为进一步探讨药物组合物通过调控tlr4、myd88、nf-κbp65和nlrp3蛋白的表达发挥抗hg对hbzy-1细胞的损伤作用，分别用tlr4和nf-κb抑制剂作用于hbzy-1细胞。结果参见图9，tlr4抑制剂tak-242抑制hg诱导的nf-κbp-p65和nlrp3的表达(p<0.05)。此外，nf-κb抑制剂pdtc(1-吡咯烷二硫代羧酸铵盐)阻断hg诱导的nlrp3在hnzy-1细胞中的表达(p<0.05；图9中(b))。
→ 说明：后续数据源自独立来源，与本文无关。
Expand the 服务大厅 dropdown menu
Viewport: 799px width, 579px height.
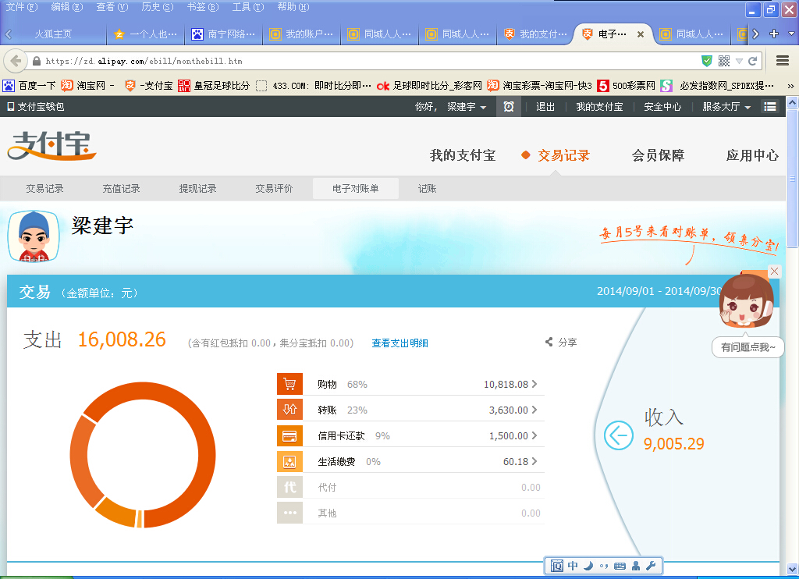coord(726,107)
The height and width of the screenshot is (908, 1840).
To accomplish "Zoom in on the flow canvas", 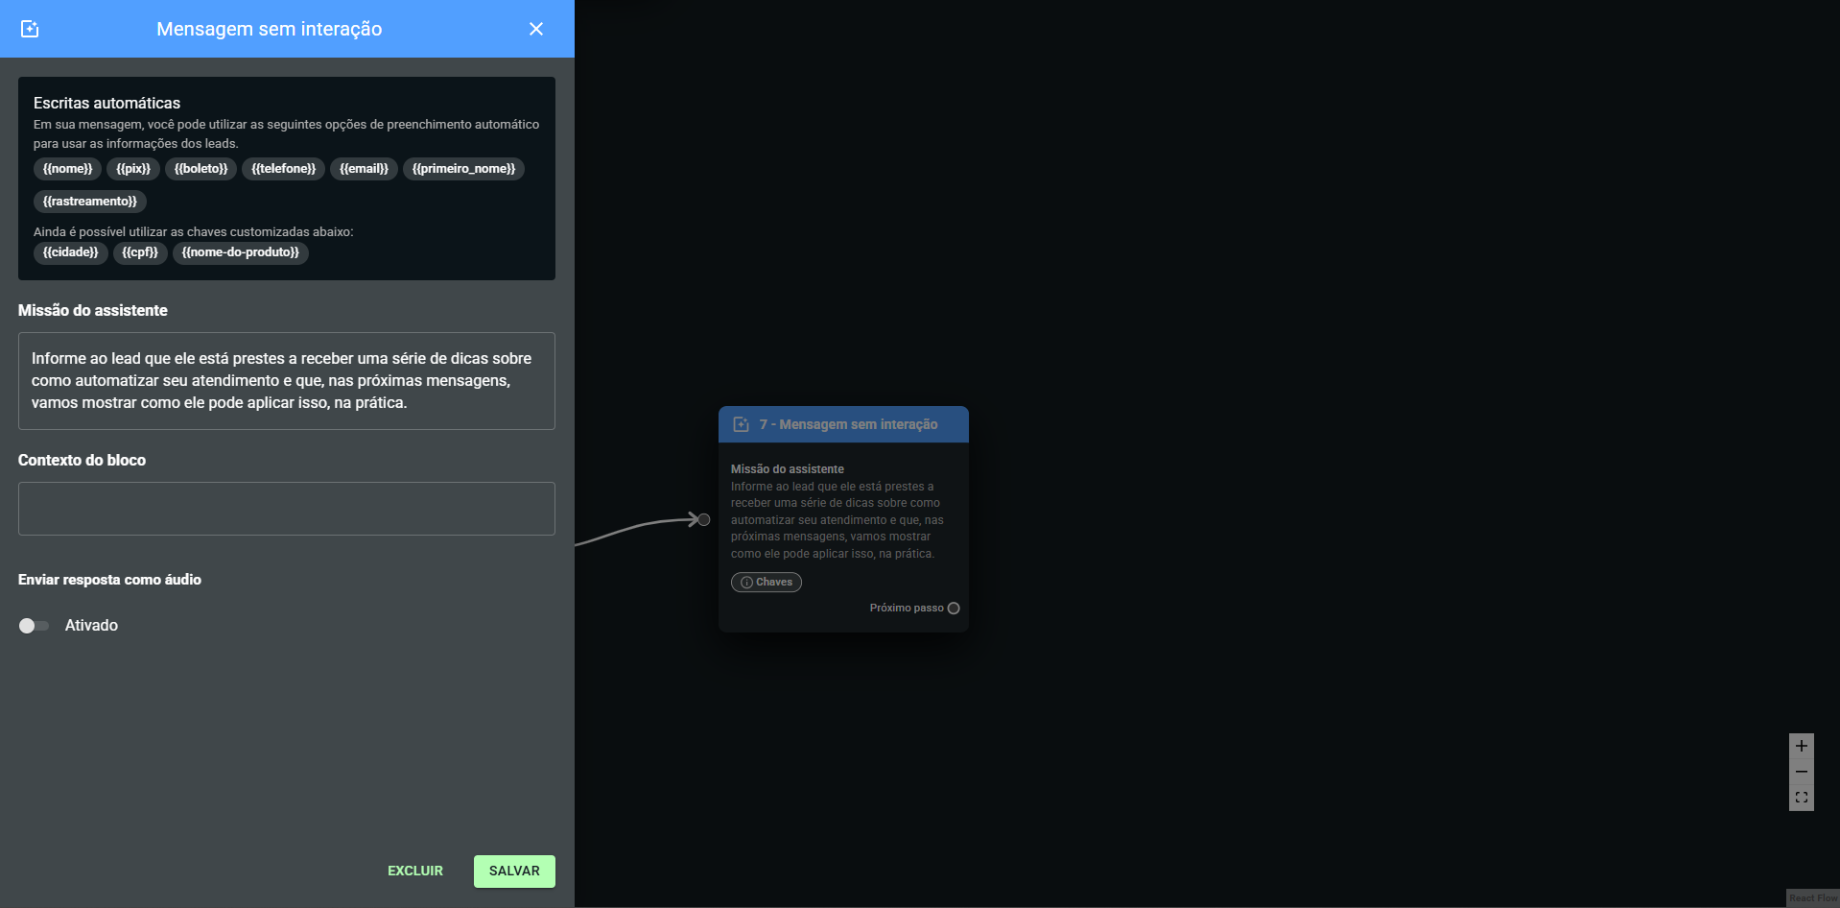I will (x=1801, y=746).
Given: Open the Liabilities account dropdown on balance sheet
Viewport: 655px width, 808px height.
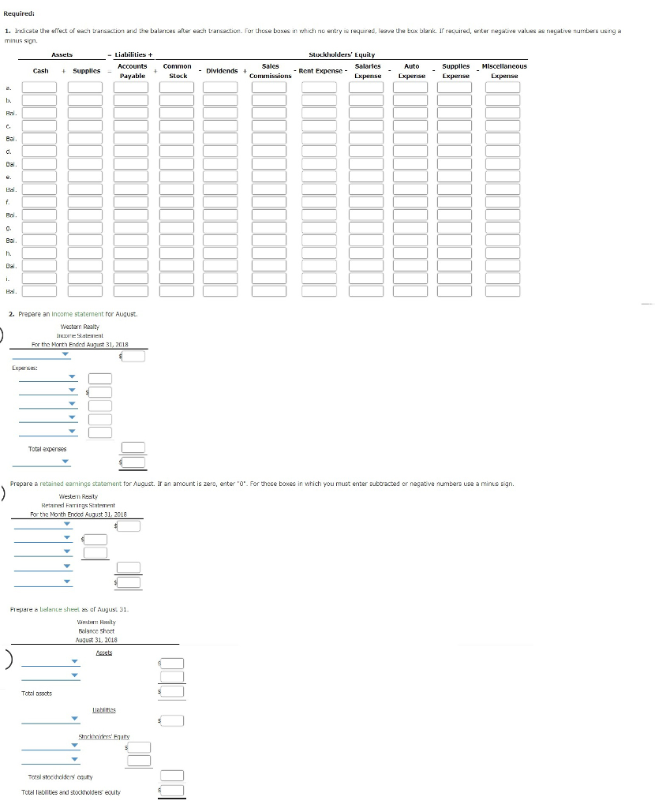Looking at the screenshot, I should click(x=74, y=719).
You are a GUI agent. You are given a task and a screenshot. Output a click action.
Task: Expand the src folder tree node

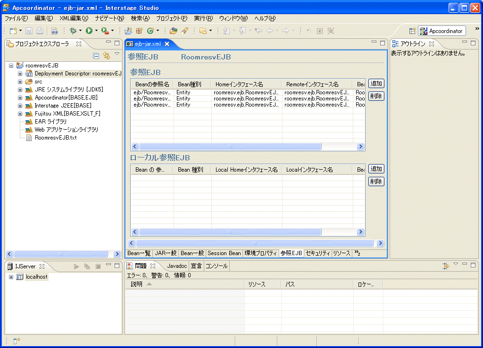[x=20, y=82]
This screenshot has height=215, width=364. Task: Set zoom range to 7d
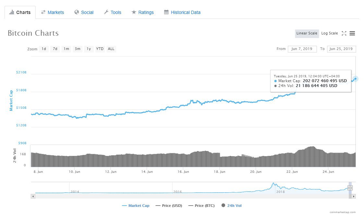(x=55, y=49)
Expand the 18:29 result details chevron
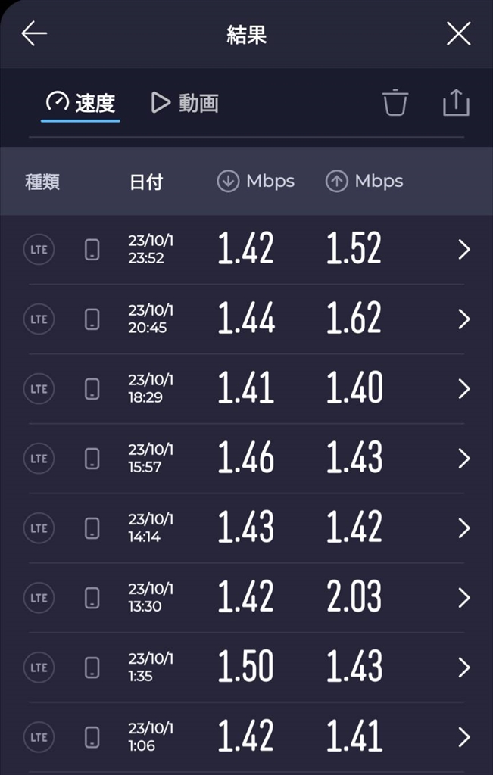 [x=464, y=389]
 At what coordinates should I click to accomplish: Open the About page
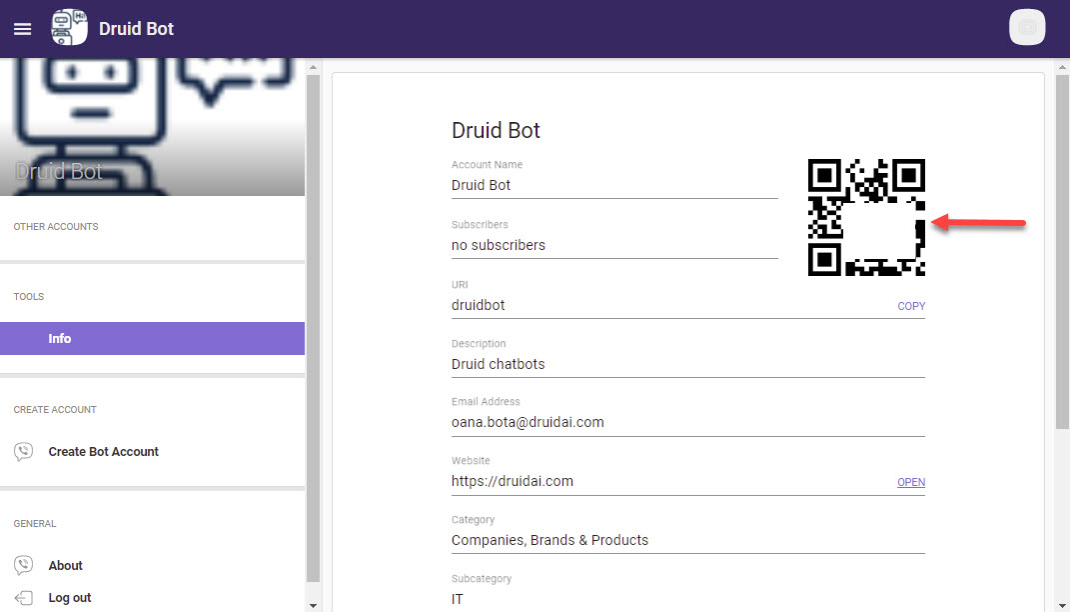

结果表明，tlr4、nf-κb和nlrp3炎性小体通路形成了信号转导轴，药物组合物通过该轴减弱了hg对hbzy-1细胞的损伤。

为证实tlr4/nf-κb/nlrp3轴在hg诱导的hbzy-1细胞中的作用，在加入或不加入抑制剂tak-242(tlr4抑制剂)或pdtc的情况下，用30μmd-葡萄糖处理细胞24小时，测定细胞存活率、炎性细胞因子、氧化应激和ecm的表达。图9中(a)显示tak-242和pdtc抑制hg诱导的细胞增殖(p<0.05)。hg显著诱导细胞中il-6、il-1β和tnf-α的产生(p<0.05)，tak-242或pdtc可抑制其产生(p<0.05；图9中(b))。hg刺激还使ros和mda含量显著增加(p<0.05)，并降低了sod的活性(p<0.05；图9中(c))。然而，tak-242或pdtc作用后，hg对氧化应激的影响是相反的(p＜0.05；图9中(c))。采用elisa法分别检测层粘连蛋白、iv型胶原蛋白、纤维连接蛋白的mrna和蛋白水平发现(图9中(d))，hg增加了层粘连蛋白、iv型胶原蛋白、纤维连接蛋白的表达水平(p<0.05)，tak-242或pdtc处理则减弱了hg诱导的层粘连蛋白、iv型胶原蛋白、纤维连接蛋白的表达(p<0.05)。

以上所述实施例仅表达了本发明的几种实施方式，其描述较为具体和详细，但并不能因此而理解为对本发明专利范围的限制。应当指出的是，对于本领域的普通技术人员来说，在不脱离本发明构思的前提下，还可以做出若干变形和改进，这些都属于本发明的保护范围。因此，本发明专利的保护范围应以所附权利要求为准。